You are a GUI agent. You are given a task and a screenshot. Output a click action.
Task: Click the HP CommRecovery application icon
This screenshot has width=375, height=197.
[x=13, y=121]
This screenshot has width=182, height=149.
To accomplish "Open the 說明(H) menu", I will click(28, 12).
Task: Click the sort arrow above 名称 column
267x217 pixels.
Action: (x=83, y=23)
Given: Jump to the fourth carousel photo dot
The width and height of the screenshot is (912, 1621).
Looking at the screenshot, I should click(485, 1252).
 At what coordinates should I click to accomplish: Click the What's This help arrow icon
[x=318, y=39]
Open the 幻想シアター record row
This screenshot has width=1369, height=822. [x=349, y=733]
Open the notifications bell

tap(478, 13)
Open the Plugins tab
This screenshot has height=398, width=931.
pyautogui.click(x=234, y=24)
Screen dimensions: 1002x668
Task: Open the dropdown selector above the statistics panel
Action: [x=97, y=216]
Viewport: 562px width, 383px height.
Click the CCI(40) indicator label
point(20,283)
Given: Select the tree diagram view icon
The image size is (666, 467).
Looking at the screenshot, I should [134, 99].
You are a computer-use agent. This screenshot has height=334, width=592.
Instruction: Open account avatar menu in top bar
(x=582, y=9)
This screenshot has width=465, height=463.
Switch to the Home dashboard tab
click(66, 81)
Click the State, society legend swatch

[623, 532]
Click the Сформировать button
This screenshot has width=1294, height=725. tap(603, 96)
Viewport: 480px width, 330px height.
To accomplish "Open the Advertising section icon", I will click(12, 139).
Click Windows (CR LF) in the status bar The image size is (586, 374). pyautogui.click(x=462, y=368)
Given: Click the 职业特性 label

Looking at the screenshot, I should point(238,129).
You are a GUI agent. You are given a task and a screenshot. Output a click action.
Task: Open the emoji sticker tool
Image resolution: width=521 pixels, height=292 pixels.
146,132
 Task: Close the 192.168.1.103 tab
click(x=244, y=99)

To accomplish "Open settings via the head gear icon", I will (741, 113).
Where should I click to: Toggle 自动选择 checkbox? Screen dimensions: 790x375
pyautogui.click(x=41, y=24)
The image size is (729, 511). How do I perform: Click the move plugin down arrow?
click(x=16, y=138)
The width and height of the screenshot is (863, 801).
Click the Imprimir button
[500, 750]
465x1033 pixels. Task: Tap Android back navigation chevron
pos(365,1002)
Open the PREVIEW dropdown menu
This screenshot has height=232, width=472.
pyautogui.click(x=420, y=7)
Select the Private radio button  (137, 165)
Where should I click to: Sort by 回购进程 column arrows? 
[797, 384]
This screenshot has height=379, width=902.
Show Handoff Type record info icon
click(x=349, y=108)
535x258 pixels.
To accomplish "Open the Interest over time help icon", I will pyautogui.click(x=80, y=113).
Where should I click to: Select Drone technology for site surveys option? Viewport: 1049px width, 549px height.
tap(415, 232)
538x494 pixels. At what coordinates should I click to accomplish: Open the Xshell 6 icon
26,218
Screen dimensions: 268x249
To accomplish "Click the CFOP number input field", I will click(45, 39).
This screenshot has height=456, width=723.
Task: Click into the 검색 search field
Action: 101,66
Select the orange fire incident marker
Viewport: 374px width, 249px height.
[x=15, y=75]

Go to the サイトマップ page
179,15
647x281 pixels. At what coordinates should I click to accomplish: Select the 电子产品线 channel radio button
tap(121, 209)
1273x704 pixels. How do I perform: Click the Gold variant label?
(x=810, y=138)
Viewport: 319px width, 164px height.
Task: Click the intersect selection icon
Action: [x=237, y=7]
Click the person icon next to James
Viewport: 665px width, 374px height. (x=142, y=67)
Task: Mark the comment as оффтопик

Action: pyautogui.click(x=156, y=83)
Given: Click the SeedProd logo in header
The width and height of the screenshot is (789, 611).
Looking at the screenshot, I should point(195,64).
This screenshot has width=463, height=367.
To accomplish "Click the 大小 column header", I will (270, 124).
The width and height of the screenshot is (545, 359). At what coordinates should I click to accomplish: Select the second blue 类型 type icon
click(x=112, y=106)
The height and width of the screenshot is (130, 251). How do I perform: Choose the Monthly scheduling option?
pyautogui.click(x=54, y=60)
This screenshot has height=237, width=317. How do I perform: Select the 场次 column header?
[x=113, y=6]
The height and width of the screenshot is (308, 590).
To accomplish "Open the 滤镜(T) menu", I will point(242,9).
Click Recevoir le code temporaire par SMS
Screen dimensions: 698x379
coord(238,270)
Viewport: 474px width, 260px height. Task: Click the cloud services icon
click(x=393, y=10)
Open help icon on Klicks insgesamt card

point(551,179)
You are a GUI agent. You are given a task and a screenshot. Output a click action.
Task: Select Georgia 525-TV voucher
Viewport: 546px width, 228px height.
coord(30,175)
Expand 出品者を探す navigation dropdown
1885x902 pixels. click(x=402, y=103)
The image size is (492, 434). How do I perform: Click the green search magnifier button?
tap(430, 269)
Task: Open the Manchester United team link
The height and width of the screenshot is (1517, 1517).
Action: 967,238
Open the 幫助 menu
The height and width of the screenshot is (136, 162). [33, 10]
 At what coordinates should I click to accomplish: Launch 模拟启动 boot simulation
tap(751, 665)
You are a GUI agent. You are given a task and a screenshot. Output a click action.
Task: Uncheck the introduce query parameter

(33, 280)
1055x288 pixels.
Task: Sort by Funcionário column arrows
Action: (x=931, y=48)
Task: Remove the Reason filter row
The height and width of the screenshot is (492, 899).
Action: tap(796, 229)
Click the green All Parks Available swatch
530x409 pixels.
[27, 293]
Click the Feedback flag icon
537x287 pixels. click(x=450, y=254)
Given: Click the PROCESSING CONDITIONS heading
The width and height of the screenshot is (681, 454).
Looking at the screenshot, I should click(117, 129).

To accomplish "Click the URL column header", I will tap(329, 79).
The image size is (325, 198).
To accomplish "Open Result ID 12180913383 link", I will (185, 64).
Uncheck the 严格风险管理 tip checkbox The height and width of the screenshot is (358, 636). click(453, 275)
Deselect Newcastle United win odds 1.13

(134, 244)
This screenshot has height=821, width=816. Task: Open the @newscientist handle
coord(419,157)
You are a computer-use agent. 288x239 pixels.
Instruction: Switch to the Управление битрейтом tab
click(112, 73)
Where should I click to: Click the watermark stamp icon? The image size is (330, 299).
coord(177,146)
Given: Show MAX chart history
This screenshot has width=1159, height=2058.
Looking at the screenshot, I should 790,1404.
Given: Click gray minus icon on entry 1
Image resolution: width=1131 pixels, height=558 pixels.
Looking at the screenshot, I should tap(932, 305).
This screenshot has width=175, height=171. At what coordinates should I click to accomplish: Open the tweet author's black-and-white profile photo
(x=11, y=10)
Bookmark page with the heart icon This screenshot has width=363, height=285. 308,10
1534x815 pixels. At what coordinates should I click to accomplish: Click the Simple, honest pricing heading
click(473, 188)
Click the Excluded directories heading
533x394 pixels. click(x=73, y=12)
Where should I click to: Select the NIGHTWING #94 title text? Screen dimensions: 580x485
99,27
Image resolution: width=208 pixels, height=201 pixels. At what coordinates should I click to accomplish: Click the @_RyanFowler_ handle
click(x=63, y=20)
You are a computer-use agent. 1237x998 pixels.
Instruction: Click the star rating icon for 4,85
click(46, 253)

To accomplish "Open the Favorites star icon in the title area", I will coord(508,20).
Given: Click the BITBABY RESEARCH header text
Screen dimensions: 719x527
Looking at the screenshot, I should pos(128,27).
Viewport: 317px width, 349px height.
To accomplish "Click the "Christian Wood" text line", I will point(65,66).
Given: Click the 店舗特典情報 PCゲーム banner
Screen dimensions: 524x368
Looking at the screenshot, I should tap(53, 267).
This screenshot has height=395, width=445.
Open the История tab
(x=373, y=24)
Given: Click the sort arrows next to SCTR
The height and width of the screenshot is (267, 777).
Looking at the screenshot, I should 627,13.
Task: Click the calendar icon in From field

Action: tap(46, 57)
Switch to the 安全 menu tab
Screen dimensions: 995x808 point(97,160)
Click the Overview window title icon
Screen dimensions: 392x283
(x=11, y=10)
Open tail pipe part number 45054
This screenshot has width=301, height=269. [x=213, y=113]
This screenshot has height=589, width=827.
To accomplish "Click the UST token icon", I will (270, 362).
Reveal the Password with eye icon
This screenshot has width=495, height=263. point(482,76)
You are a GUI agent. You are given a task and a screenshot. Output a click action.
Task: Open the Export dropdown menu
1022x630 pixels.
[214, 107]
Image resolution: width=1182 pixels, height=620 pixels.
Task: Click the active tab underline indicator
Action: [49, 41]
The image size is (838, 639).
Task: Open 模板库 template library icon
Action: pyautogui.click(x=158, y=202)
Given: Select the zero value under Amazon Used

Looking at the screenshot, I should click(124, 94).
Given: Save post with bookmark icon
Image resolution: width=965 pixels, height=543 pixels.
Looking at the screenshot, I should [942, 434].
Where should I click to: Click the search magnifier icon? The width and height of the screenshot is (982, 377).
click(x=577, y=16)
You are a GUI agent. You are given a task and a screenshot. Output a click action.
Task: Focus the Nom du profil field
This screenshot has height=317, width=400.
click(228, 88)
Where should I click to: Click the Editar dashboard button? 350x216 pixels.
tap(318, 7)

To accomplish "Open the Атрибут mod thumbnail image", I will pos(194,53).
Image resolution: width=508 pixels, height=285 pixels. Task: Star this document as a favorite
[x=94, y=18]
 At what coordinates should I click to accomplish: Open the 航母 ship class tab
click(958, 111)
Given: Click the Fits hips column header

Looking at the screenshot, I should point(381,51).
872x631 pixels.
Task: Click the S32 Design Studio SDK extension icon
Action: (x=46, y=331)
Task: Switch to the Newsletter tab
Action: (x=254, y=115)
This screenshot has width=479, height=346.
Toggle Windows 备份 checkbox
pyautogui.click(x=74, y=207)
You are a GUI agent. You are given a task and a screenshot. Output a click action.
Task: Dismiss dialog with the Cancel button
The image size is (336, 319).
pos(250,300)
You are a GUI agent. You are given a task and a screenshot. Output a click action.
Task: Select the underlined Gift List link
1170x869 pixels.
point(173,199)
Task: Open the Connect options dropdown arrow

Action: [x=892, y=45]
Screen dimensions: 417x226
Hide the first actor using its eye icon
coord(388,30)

#### About this task:
Check each line of the entries for the string "computer". Copy the lines that have it.

#### Answer to this task:
You are a computer-use agent. This screenshot has height=334, width=592.
You are a computer-use agent. 288x239 pixels.
You are a computer-use agent. 1237x998 pixels.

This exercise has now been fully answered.